After Five Years of Mounting Losses, UK Retailer Reviewing Options for its 199 U.S. Grocery Stores
Admitting that its bid to crack the U.S. grocery store market has failed, Tesco plc., the largest retailer in the U.K. and one of the world's leading international retailers, announced today that it has dismissed the CEO of its 199-store Fresh and Easy U.S. chain and appointed Greenhill to review its options for its U.S. stores.
Those options include seeking a joint venture partner, although Tesco's chief executive Philip Clarke aknowledged that his decision means the firm will likely pull out of the U.S. entirely.
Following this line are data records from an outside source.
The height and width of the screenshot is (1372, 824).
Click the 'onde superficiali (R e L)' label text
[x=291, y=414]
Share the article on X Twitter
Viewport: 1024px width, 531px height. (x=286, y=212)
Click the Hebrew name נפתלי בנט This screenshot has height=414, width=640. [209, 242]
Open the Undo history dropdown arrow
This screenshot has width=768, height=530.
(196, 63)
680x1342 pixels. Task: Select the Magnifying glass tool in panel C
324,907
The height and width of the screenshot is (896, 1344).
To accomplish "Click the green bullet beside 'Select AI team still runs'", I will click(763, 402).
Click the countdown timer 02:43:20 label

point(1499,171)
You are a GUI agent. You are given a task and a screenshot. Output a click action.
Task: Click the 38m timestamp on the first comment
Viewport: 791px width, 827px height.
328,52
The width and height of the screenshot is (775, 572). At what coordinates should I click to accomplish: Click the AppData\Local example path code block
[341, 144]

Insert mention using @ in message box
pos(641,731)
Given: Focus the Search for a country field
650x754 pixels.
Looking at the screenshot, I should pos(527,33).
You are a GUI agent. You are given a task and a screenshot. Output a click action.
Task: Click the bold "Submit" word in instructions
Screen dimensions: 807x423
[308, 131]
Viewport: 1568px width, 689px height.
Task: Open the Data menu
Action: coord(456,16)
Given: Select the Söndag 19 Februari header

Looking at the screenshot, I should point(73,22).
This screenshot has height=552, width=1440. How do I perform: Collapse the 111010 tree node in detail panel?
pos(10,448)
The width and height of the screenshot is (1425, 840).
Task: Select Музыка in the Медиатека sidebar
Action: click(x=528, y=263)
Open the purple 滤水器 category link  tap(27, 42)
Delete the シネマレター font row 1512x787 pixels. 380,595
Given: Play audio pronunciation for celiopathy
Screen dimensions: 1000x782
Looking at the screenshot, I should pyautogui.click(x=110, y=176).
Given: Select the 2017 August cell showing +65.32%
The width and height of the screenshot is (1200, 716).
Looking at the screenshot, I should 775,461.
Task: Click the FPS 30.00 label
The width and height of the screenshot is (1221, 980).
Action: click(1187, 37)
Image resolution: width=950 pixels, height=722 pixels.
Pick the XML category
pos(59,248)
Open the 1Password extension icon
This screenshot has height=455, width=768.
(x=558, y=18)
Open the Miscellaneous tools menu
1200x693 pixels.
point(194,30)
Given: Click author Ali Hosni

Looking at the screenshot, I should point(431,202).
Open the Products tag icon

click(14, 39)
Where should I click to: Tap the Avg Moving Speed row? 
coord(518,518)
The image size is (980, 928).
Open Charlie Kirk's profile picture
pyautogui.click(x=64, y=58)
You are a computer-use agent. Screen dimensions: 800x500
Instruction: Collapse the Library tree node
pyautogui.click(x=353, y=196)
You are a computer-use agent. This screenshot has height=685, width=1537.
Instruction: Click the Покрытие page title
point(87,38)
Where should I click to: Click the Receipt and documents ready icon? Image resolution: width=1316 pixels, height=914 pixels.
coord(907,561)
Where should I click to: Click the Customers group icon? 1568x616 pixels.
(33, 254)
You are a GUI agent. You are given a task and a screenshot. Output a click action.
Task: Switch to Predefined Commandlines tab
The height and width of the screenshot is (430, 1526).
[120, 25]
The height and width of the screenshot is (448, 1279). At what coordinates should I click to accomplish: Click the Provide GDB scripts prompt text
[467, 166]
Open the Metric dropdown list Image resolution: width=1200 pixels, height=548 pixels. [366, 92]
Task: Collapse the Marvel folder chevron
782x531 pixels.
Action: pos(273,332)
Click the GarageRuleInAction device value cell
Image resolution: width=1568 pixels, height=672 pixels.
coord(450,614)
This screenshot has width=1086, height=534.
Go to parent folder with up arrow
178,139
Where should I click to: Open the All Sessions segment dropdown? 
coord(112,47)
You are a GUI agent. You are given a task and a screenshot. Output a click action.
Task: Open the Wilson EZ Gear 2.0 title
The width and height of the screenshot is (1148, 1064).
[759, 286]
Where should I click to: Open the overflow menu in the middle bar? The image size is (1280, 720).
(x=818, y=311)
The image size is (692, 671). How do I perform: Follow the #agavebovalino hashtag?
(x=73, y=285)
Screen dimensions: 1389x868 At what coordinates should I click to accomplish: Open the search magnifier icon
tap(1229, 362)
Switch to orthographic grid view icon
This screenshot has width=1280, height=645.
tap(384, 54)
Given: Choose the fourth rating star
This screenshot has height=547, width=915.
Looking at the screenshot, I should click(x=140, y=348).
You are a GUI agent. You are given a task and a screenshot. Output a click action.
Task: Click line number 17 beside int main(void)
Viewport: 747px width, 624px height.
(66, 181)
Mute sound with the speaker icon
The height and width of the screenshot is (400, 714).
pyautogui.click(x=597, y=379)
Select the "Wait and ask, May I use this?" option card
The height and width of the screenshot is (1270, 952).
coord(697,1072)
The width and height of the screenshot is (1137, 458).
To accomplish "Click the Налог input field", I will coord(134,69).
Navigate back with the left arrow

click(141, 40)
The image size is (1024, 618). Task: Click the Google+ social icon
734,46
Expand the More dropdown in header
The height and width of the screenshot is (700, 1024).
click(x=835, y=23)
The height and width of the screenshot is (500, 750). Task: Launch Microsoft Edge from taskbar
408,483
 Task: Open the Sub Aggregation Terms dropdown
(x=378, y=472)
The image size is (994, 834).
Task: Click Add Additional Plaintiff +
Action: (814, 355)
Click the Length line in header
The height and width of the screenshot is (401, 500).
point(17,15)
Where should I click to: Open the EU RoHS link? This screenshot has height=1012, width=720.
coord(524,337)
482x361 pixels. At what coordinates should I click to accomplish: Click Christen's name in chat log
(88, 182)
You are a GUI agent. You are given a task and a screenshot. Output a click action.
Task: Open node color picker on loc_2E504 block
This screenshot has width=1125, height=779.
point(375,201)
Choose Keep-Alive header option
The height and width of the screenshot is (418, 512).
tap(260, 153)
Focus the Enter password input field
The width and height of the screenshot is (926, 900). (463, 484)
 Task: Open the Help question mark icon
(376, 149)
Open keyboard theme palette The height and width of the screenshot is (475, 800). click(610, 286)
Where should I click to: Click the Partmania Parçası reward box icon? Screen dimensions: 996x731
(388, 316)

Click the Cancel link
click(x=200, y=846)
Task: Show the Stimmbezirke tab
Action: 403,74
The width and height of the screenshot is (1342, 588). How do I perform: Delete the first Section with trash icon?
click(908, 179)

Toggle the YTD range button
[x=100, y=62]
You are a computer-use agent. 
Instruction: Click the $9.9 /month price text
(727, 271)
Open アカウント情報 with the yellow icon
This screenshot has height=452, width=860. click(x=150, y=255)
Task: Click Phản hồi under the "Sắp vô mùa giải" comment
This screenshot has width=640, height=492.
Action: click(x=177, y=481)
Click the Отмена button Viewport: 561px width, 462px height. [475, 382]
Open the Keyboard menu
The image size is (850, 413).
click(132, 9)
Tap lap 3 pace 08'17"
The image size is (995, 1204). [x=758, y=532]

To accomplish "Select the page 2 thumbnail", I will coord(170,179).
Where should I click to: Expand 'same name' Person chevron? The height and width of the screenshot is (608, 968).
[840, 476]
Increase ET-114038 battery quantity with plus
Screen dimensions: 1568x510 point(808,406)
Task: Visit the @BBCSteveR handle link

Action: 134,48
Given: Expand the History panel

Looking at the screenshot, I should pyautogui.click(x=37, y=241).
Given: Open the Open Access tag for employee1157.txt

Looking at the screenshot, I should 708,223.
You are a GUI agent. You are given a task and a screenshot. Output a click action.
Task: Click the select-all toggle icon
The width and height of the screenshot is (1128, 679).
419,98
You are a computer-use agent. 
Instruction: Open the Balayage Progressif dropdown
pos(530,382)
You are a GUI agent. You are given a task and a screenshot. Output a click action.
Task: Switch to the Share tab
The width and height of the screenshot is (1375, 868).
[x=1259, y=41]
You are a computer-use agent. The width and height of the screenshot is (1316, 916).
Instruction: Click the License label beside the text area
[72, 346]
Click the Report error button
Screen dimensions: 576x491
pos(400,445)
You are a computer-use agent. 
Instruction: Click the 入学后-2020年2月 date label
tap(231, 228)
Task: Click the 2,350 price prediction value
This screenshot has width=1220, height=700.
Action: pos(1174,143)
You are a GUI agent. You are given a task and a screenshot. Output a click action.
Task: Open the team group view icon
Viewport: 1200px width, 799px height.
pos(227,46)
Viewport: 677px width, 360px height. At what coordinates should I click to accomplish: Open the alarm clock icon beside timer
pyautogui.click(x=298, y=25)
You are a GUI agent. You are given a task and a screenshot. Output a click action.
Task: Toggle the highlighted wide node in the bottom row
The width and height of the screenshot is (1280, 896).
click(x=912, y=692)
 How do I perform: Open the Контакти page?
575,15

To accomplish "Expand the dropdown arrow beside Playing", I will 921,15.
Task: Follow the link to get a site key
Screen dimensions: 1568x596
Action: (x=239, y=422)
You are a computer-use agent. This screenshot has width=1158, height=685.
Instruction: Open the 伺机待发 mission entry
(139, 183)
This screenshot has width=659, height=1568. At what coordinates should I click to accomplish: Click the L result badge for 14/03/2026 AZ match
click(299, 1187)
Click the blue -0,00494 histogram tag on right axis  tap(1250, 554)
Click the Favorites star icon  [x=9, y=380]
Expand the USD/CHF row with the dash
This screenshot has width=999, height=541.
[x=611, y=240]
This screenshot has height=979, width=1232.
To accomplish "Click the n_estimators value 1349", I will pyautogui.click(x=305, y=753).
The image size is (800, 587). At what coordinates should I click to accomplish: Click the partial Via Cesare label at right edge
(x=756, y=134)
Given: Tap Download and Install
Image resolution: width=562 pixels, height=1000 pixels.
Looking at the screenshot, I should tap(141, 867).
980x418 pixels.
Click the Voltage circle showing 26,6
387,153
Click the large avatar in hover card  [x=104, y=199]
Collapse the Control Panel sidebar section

"It is now clear that Fresh & Easy will not deliver acceptable shareholder returns on an appropriate timeframe in its current form," Tesco said in a statement. The firm also announced that Fresh and Easy's CEO, Tim Mason, would leave Tesco after 30 years' service with the company.
Tesco made headlines in 2006 when it announced plans to break into the U.S. market with a new, smaller-sized store that emphasized convenience, ready-made meals and local produce. But its timing, just ahead of the global recession, and its choice of location -- Los Angeles, Las Vegas and Phoenix, three of the hardest hit markets in the housing bust -- could not have been worse.
As Clarke stated, "Launching Fresh & Easy in the world’s most competitive retail market was never going to be easy, but the economic backdrop made the task twice as hard."
At the same time, the retailer struggled to compete with more successful home-grown upstarts such as Trader Joe's and Whole Foods. The global supermarket retailer reportedly invested approximately $1.6 billion into its U.S. foray before pulling the plug.
Like many retailers, Tesco has suffered financial setbacks through the global recession. It announced plans to pull out of Japan earlier this year and focus on its home and other Asian markets, including China and Indonesia, where it plans to open more stores.
Tesco said it has been approached by several potential buyers but declined to identify any. The company promised to provide its shareholders with more detailed information when it releases its results for the full year in April 2013.
Analysts cited Aldi Group, a German discount supermarket chain, and perhaps even Wal-Mart could be among those interested in acquiring all or parts of the business.
Tesco modeled its Fresh & Easy Neighborhood Markets after its 1,000 Express format stores it operates in seven countries. While the store prototype is 10,000 square feet, stores slated to open generally range 10,000 to 17,000 square feet.
Following the opening of its first 14 stores in the Las Vegas area, Fresh & Easy added more stores throughout Southern California, Arizona and Nevada. In March 2011, it made another round of investment, opening its first stores in Northern California around San Francisco and the Bay Area. In addition, the company has established an El Segundo, CA headquarters and operates a 500,000-square-foot distribution center in Riverside, CA.